* What you have to do:
If a record contains a picture, leave the picture out and copy everything else exactly.

* Source data:
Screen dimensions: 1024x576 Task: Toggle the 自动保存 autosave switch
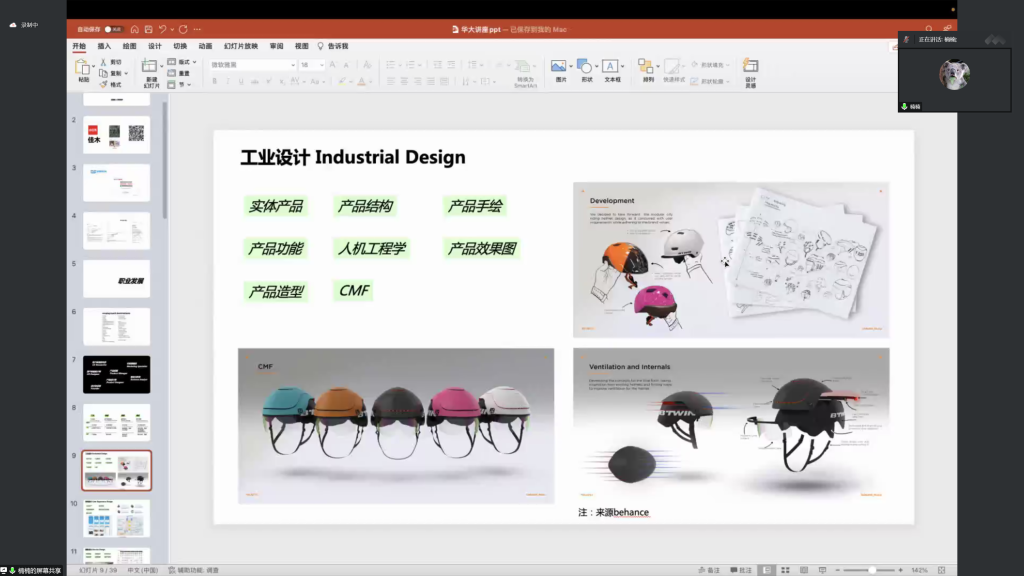coord(113,29)
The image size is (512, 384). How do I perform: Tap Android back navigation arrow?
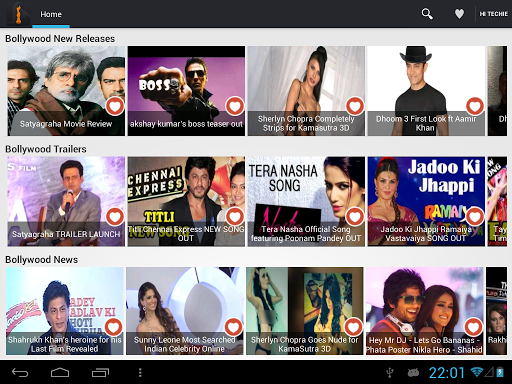[20, 373]
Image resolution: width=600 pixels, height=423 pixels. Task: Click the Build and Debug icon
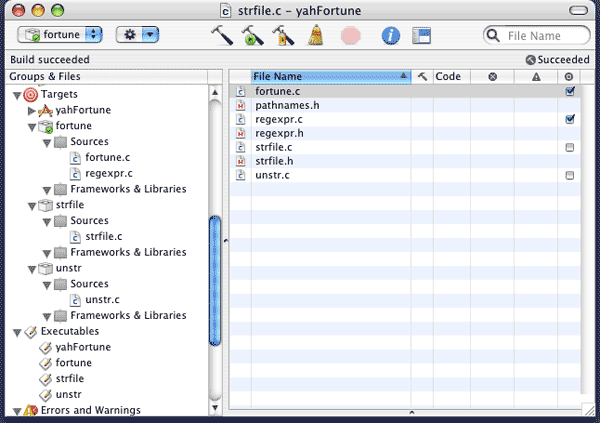283,35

* Task answer:
Screen dimensions: 1024x576 Task: Toggle the 自动保存 autosave switch
coord(113,29)
The image size is (512, 384). How do I perform: Tap Android back navigation arrow?
[20, 373]
Image resolution: width=600 pixels, height=423 pixels. Task: Click the Build and Debug icon
283,35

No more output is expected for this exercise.